WHAT THIS TASK INVOLVES: Whenever a line of the material contains the string "dimensions", it should be copied.

** Opening TASK INPUTS block **

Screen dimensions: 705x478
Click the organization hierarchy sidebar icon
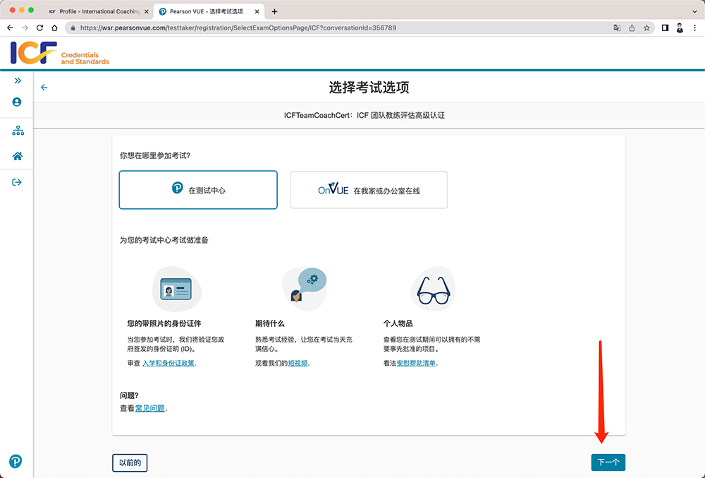click(17, 131)
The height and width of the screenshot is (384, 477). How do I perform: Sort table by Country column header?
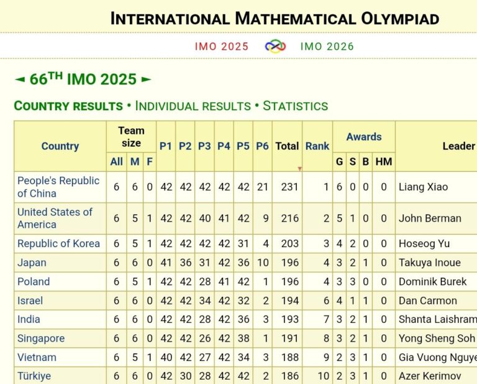60,146
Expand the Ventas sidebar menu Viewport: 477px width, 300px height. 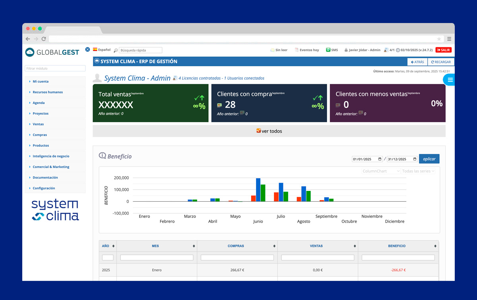click(x=38, y=124)
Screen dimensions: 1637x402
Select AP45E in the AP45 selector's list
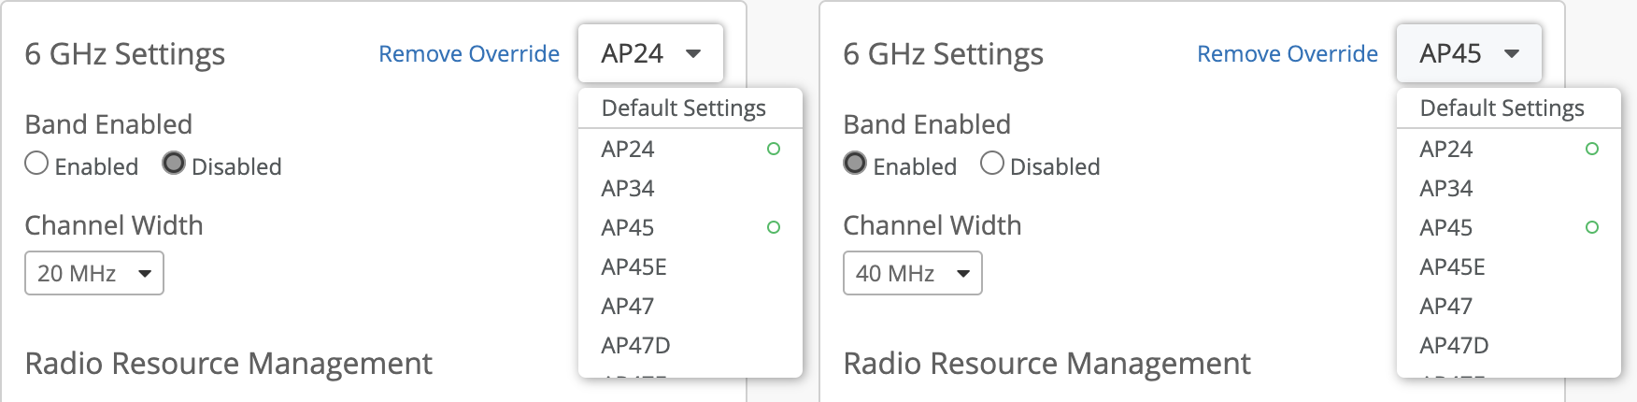tap(1452, 266)
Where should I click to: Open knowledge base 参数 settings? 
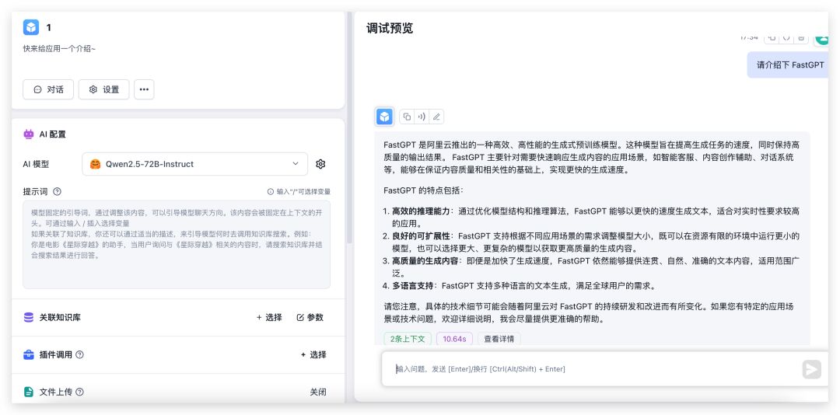coord(310,317)
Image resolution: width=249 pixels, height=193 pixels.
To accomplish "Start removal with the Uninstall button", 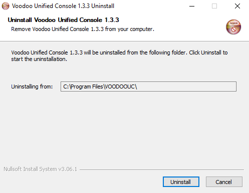I will pos(181,182).
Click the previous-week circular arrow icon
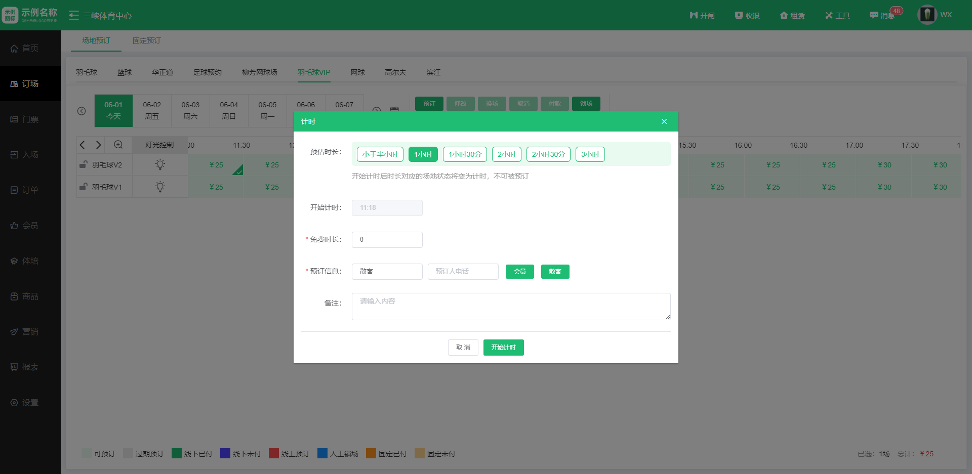The width and height of the screenshot is (972, 474). tap(82, 111)
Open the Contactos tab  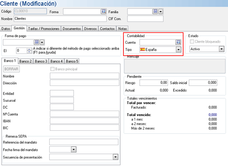tap(107, 29)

** Closing TASK INPUTS block **

REPLY TO THE TASK:
Screen dimensions: 705x478
Screen dimensions: 1637x402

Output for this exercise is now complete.